Carpet weaving women in Bamyan province

“By hand, I produce half a kilogram of fibre each day, but with a machine, I produce more than one,” Hamida says about the difference in output. 

This difference has the capacity to affects tens of thousands of individuals since a woman spinner or weaver earns between 4,000 and 6,000 afghanis a month (worth approximately 50 to 76 US dollars as of September 2023).

“By running their own business, women can reach self-sufficiency and provide jobs for other women,” adds Sarah,* a business-woman and spinner in Balkh Province.

Carpet weaver

In addition to providing employment opportunities, micro-businesses in the carpet sector contribute to women’s personal growth and expanding the wider wool-spinning industry.

A team of business professionals who collaborate with UN Women work closely with micro-businesses and collectives to ensure products meet quality and sustainability standards required for sale. They also help the women involved leverage their businesses to forge direct market links, create demand for final products, and expand into adjacent sectors, like tailoring.


The future is in women’s hands

Carpet weaver

Across the country, women have been joining weaving cooperatives for decades to be part of something bigger: a supportive environment where they can share information and experiences, collaborate on specific projects and collectively access resources.

Zarina,* from Sarpol Province, is a member of a cooperative of 25 women from her local village. In 2015, Hussaini’s crew started a bag-sewing business where, for years, members earned a living wage and the collective grew.

But she says the challenges they faced after the Taliban takeover of Afghanistan in August 2021 were monumental, as week-by-week women were erased from public life.

48-year-old Fatemeh from Kate Sang village, Bamyan province, spinning with new spinning machines

Following months of school closures, decrees forcing women to stay at home, massive unemployment, and a steady rise in mental health issues, the women from Hussaini’s collective eventually decided to ask their mothers to help with the work, for respite and out of necessity. The women sourced spun wool and other textiles to make tapestries, carpets and tablecloths they sold at fairs, markets and to intermediaries.

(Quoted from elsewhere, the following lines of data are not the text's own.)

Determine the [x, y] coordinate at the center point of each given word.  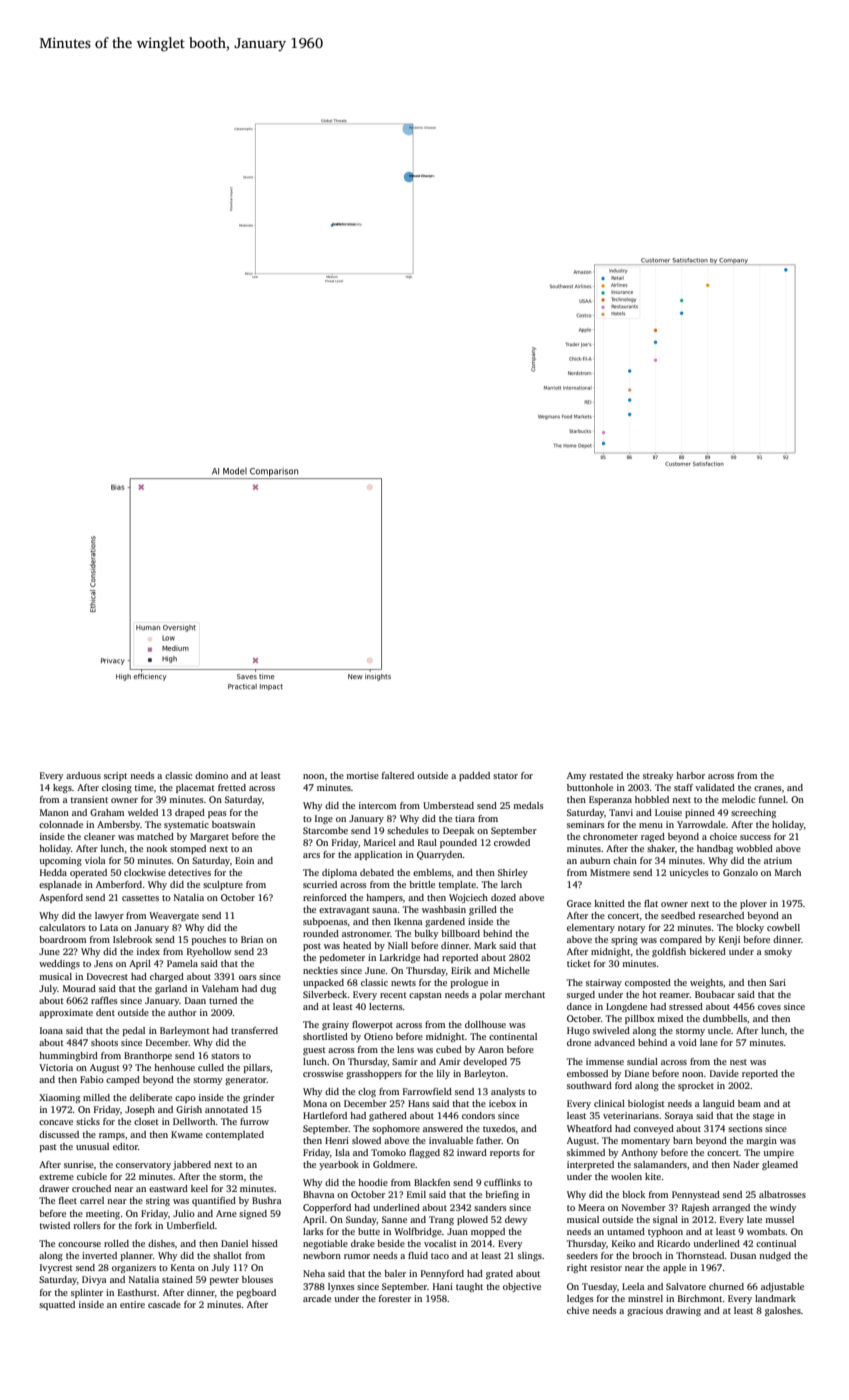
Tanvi [621, 812]
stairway [604, 983]
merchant [525, 994]
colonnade [61, 824]
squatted [57, 1305]
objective [522, 1287]
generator [246, 1081]
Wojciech [468, 898]
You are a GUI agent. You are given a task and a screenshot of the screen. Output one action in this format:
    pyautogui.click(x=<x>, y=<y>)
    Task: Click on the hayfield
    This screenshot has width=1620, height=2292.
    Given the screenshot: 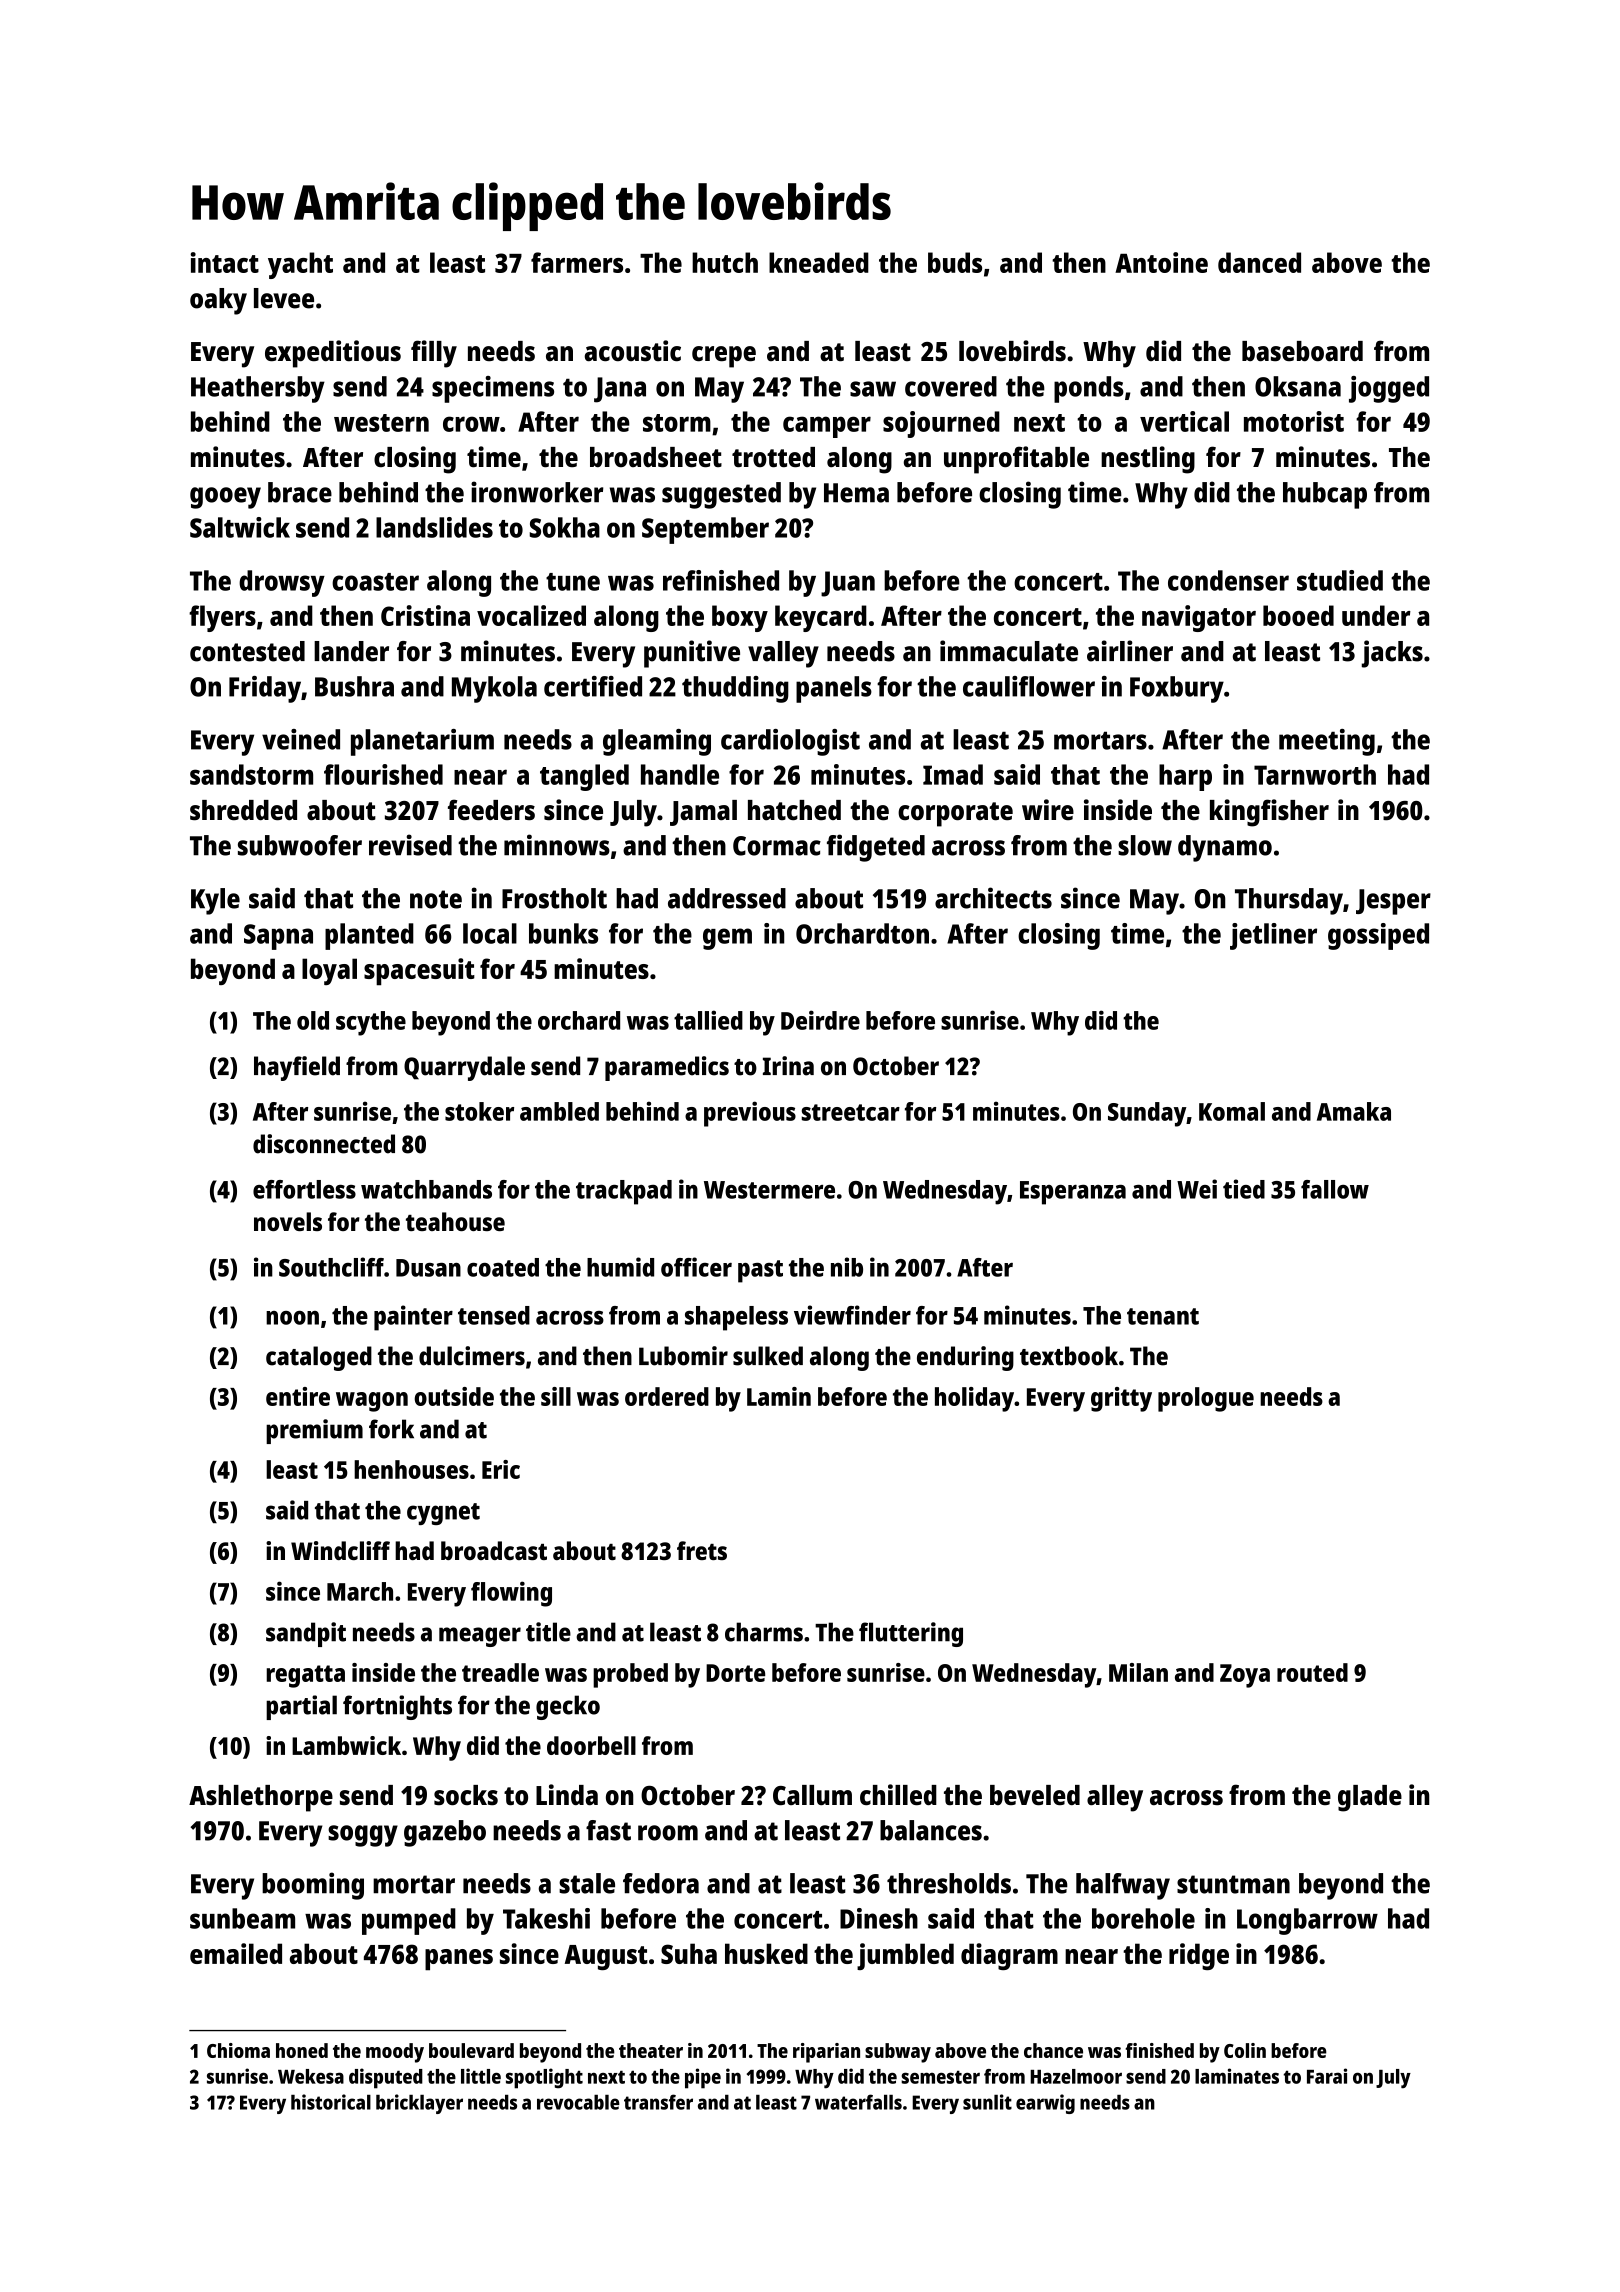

“We made several items as models and sold them, [earning] a good income,” says Zarina. “Currently, we have 20 employees who make kilims in different and unique designs.”

Carpet weaving women in Bamyan province

The future of the carpet sector – from weaving and wool-spinning to marketing, sales and distribution – is in the hands of those who have built it: women.

But for the sector to survive, production needs to increase in tandem with the quality of final products and market expansion. To this end, it is essential for women to enjoy their full rights, be involved in all aspects of the value chain, and for more employment opportunities to exist for young women. 

Carpet weaver

* All women’s names have been changed to protect their identity.